Egyptians do not trust their media

The plan of Egyptian satellite channels to expand their Arab influence by introducing two new channels − eXtranews and ONlive TV − collided with the official desire to control them.
Saturday 24/08/2019
Billboards advertise “Watch iT,” Egypt’s first video-streaming app, in Cairo. (AFP)
The next challenge. Billboards advertise “Watch iT,” Egypt’s first video-streaming app, in Cairo. (AFP)

CAIRO - A study by the Department of Mass Communication Research of the National Centre for Social and Criminal Research in Egypt reported that 40% of young Egyptian respondents said they watch Arabic satellite channels and that 11% were attracted to foreign TV channels because they distrust local channels and find their content boring.

Although the study, which involved a sample of 1,500 people in Egypt aged 18-35, pointed out that 49% of respondents said they watched Egyptian channels, they were focused on movies, serials and football games but uninterested in political, social and economic programmes on those channels.

This means that almost half of Egyptians do not turn to local media controlled by official bodies who seek to promote official policies.

The government centre responsible for the study called for improving Egyptian media and content and insisted on the importance of having an Egyptian public satellite channel in tune with the spirit of the times by offering objective presentations of all opinions.

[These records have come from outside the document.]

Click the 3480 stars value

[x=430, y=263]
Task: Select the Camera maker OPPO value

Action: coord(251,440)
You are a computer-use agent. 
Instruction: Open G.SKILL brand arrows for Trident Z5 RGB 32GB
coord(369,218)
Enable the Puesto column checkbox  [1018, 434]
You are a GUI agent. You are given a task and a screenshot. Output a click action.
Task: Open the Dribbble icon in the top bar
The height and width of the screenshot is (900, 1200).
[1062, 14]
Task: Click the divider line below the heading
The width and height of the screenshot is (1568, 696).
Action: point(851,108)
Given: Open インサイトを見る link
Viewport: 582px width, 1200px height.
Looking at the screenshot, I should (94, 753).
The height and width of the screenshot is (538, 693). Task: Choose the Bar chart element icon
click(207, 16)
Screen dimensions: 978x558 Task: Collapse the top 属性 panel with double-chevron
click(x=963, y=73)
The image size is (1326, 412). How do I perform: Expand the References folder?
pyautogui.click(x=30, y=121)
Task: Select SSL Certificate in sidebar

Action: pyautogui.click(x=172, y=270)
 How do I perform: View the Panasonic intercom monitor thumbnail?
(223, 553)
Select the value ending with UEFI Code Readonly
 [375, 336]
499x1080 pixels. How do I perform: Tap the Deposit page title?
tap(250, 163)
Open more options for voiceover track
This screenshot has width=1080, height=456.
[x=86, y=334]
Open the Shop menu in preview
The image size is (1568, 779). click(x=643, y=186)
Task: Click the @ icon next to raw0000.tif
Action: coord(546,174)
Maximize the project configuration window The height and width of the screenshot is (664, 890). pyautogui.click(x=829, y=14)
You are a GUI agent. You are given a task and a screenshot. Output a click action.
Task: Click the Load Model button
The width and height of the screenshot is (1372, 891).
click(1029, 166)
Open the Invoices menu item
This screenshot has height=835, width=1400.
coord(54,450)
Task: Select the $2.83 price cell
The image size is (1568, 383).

It stressed the need to produce content focused on the concerns and aspirations of young Egyptians so they can rely on local media to develop political and social awareness.

Hassan Emad Mekkawi, professor of media at Cairo University, said Egyptian satellite channels suffer from relying on a single style and approach in dealing with fast unfolding events. Thus, there are often the same topics, issues, questions and answers — and even the same guests — on all channels, which lead to mistrust and causes audiences to shun the channels.

Mekkawi pointed out that alternative opinions were absent from the media scene in Egypt so people tune to other platforms where some degree of diversity and professionalism is available to satisfy their desire for the truth about what is going on around them, even if those platforms do not have a high rate of confidence.

Even circles close to the government express displeasure with Egyptian state-owned news media, regarding them aimless and weak.

Poet Farouk Guweida, who is also a contributor to Al-Ahram newspaper, said in a recent article published by private newspaper Al-Masry Al-Youm that “Egypt’s public information ranks last in terms of performance, professionalism and serious coverage.” Ironically, Al-Ahram had refused to publish Guweida’s article.

Many state-owned media outlets in Egypt failed to keep up with fast-evolving events in Sudan, Libya, Algeria, Tunisia, Syria, Yemen, Iran and the Gulf. Their reporting on those events was superficial at best and well below the analytical depth and seriousness required by the importance of these events to Egypt.

About 10 years ago, Egyptian channels enjoyed widespread popularity in the Arab world. Now, they have become unable to deal with targeted campaigns led by channels financed by Qatar and Turkey on behalf of the Muslim Brotherhood. The Egyptian channels have limited their role to denying rumours perpetrated by the other channels without going into extensive discussion to convince the public of the wisdom of the government’s positions and choices.

Observers said the weakness of state-owned media led to the loss of many foreign political battles. The points of view purported by countries opposed to the Egyptian government are dominating public opinion in Egypt and overshadow official attempts to correct the public mental image of what is happening at home.

The sympathy shown by Algerian football fans during the recent Africa Cup of Nations tournament in Egypt towards former Egyptian player Mohamed Aboutrika, an analyst on the Qatari channel beIN sports, illustrated the government’s failure to deliver its messages. Aboutrika has been placed on Egypt’s terror list because of suspected ties to the Muslim Brotherhood, his lawyer told Reuters.

Fans cheered Aboutrika’s name during the games, which proves their vulnerability to the narrative developed by Muslim Brotherhood’s media that describe the former professional player as a “politically oppressed individual” rather than a citizen whose fate would be decided by the legal system. Aboutrika lives in Doha.

The problem is not limited to reporting about foreign events but involves news of terrorist events at home. Egyptian viewers find it difficult to find relevant content on local media channels. On many occasions, other Arab channels were quicker than Egyptian stations in reporting unfolding events in Egypt.

Mekkawi explained that the plan of Egyptian satellite channels to expand their Arab influence by introducing two new channels — eXtranews and ONlive TV — collided with the official desire to control them. Both channels were well-received at first but ONlive had to close and eXtranews was kept as a mouthpiece for the government.

Journalist Mohamed Said Mahfouz said young Egyptians have been attracted to various symbols and figures. Mahfouz, a member of the Training and Education Committee of the Journalists’ Union, said diversification of digital content display and continuous innovation in terms of presentation and ease of use by online media have made winning back television audiences nearly impossible.